> _Work order_: Only the lines from the one containing "1920x1080 pixels." to the end of the data are wanted; print them exactly as they appear.

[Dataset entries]
:::::
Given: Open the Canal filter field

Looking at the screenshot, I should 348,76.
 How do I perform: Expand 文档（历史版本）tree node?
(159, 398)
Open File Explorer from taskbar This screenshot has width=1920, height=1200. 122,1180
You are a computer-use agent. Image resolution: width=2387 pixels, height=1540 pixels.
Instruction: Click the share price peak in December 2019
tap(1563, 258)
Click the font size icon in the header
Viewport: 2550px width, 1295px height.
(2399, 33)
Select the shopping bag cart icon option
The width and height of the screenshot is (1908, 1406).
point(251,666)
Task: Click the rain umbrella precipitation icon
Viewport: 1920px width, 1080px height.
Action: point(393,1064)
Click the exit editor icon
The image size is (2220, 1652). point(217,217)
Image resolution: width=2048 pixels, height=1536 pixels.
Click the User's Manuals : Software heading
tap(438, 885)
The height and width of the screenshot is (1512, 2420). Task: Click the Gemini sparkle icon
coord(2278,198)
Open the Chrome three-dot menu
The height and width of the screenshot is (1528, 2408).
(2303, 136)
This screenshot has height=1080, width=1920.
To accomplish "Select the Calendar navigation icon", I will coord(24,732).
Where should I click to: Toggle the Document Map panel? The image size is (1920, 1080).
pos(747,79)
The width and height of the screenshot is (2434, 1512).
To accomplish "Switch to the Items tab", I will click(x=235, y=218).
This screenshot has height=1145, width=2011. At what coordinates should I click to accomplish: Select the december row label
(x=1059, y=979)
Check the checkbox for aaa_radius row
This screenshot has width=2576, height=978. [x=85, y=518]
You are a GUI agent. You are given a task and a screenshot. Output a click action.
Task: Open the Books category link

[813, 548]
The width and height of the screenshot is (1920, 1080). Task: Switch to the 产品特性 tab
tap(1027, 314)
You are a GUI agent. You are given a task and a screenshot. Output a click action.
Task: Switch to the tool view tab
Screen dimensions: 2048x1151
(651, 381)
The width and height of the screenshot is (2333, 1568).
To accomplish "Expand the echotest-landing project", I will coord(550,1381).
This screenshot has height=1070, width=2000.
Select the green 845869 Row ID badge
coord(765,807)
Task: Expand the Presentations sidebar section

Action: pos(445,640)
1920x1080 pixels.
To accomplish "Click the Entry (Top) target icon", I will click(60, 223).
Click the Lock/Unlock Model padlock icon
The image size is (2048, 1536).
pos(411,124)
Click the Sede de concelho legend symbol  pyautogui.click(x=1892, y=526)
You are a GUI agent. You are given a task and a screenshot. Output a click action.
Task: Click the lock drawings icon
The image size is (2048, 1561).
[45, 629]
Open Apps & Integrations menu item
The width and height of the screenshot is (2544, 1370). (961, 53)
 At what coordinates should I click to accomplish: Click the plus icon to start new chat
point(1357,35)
:::::
> _Expected output_:
1920x1080 pixels.
To accomplish "Click the Entry (Top) target icon", I will click(60, 223).
Click the Lock/Unlock Model padlock icon
The image size is (2048, 1536).
pos(411,124)
Click the Sede de concelho legend symbol  pyautogui.click(x=1892, y=526)
You are a GUI agent. You are given a task and a screenshot. Output a click action.
Task: Click the lock drawings icon
The image size is (2048, 1561).
[45, 629]
Open Apps & Integrations menu item
The width and height of the screenshot is (2544, 1370). (961, 53)
 At what coordinates should I click to accomplish: Click the plus icon to start new chat
point(1357,35)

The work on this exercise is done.